The 20th Annual Meeting and Clinical Congress of the American Association of Clinical Endocrinologists (AACE) was held from April 13 to 17 in San Diego and attracted more than 1,450 participants from around the world, including clinicians, academicians, and allied health professionals. The conference highlighted recent advances in clinical endocrinology, with presentations focusing on endocrine disorders, diabetes, and metabolism.
In a post-hoc analysis, Harold Bays, M.D., of the Louisville Metabolic and Atherosclerosis Research Center in Kentucky, and colleagues reconfirmed earlier studies and demonstrated that colesevelam HCl added to a regimen of metformin has a positive effect on glycemic and lipid parameters in patients with type 2 diabetes who previously did not have adequate glucose control. The investigators pooled data on metformin-treated patients derived from three randomized, double-blind, placebo-controlled studies where colesevelam was added to background metformin-, insulin-, or sulfonylurea-based therapies in patients with poorly controlled type 2 diabetes.
"For clinical practitioners, the results of the study suggest the availability of another treatment approach for patients with diabetes mellitus who may benefit from not only better glucose control but improved low-density lipoprotein cholesterol lowering as well," Bays said.
In another study, Robert R. Henry, M.D., of the University of California San Diego, and colleagues found that liraglutide significantly reduced glycosylated hemoglobin (HbA1c) levels compared to other commonly used anti-diabetes drugs. The investigators performed a meta-analysis across seven phase 3 studies to determine the observed mean changes in HbA1c from baseline to week 26 by baseline HbA1c category (≤7.5 percent, >7.5 to 8.0 percent, >8.0 to 8.5 percent, >8.5 to 9.0 percent, and >9.0 percent).
"Overall, A1C reductions achieved with liraglutide were greater than reductions observed with comparator therapies across all baseline A1C categories, ranging from 0.7 percent in patients with baseline HbA1c ≤7.5 percent to 1.8 percent in patients with baseline HbA1c >9.0 percent," said co-author Jason Brett, M.D., of Novo Nordisk Inc. in Princeton, N.J.
The investigators also found that more than 60 percent of the patients taking liraglutide 1.8 mg who had HbA1c ≤7.5 percent at baseline achieved the AACE target HbA1c ≤6.5 percent in comparison to only 20 to 49 percent of patients who were taking other anti-diabetes therapies.
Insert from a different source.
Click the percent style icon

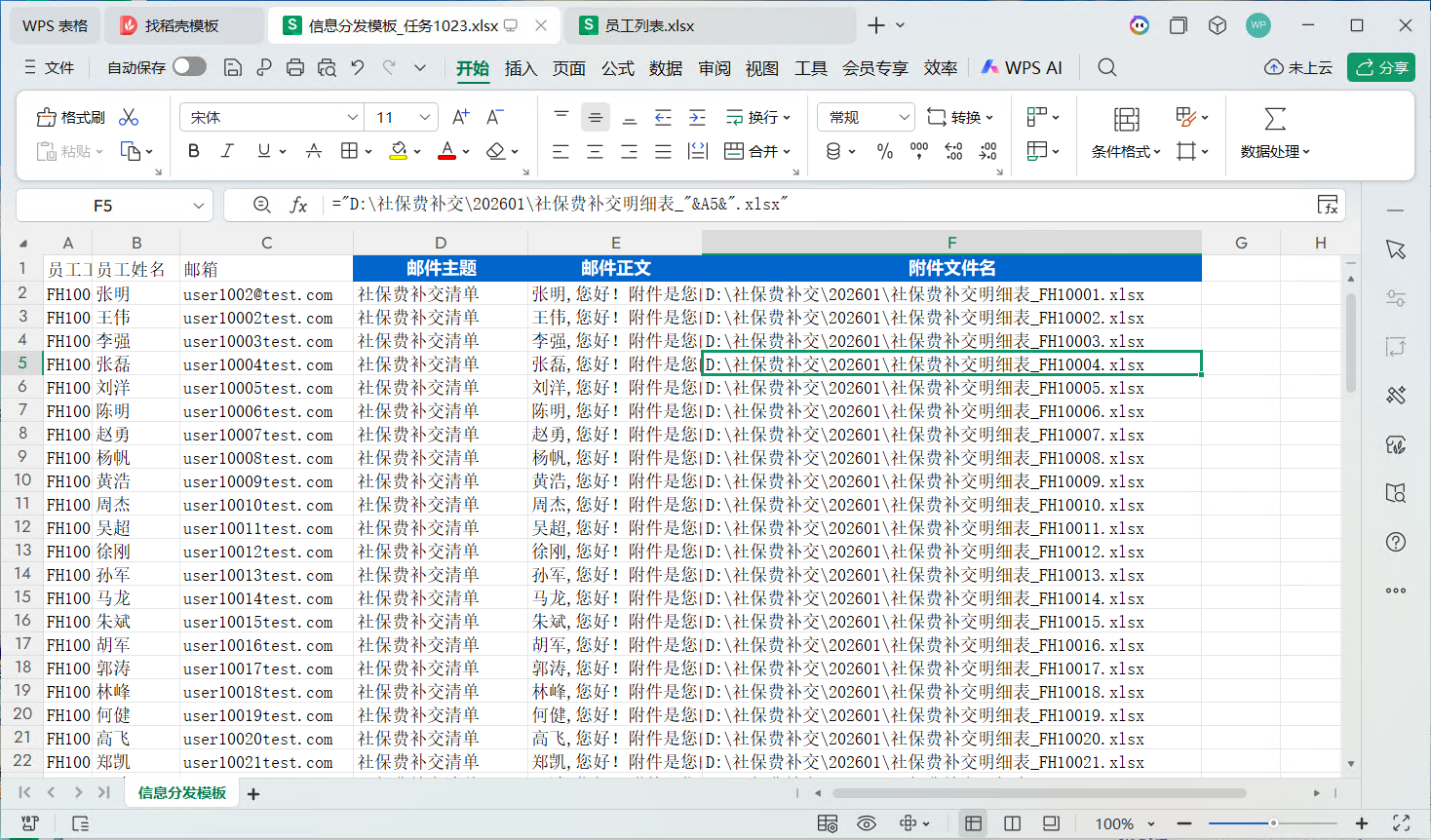(884, 151)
"Many type 2 diabetes patients still struggle with blood sugar control. In fact, nearly half are not reaching the AACE recommended A1C target of ≤6.5 percent," Brett said. "This analysis should allow health care professionals to better assess the potential of an anti-diabetic agent in helping a patient reach target HbA1c based on starting HbA1c."
Several authors disclosed financial relationships with Novo Nordisk Inc., the manufacturer of liraglutide (Victoza).
In the open-label extension of the Fracture Reduction Evaluation of Denosumab in Osteoporosis Every 6 Months (FREEDOM) study, Henry G. Bone III, M.D., of the Michigan Bone and Mineral Clinic in Detroit, and colleagues found that the continued use of denosumab over five years among postmenopausal women with osteoporosis maintained significant reductions in bone turnover and continued to increase bone mineral density (BMD), with few adverse events.
The extension trial included 4,550 women (2,343 subjects in the long-term denosumab group and 2,207 subjects in the placebo [de novo] group) in the FREEDOM trial, with the results reflecting four doses of denosumab over the two-year extension study among those who originally received placebo, and up to 10 doses for those in the original denosumab treatment group.
During the fourth and fifth years of denosumab treatment, the investigators found that the long-term group continued to show significant annual BMD improvements of 1.9 and 1.7 percent (lumbar spine) and 0.7 and 0.6 percent (total hip), respectively. In addition, denosumab treatment for five years increased lumbar spine and total hip BMD by 13.7 and 7.0 percent, respectively. The de novo group had significant improvements in lumbar spine BMD (7.9 percent) and total hip BMD (4.1 percent) during the first two years of treatment. Serious adverse events and adverse events did not increase with denosumab treatment over the extension study.
"Five years of continuous denosumab treatment of postmenopausal women with osteoporosis remained well tolerated, maintained significant reductions in bone turnover, and continued to increase BMD," the authors write.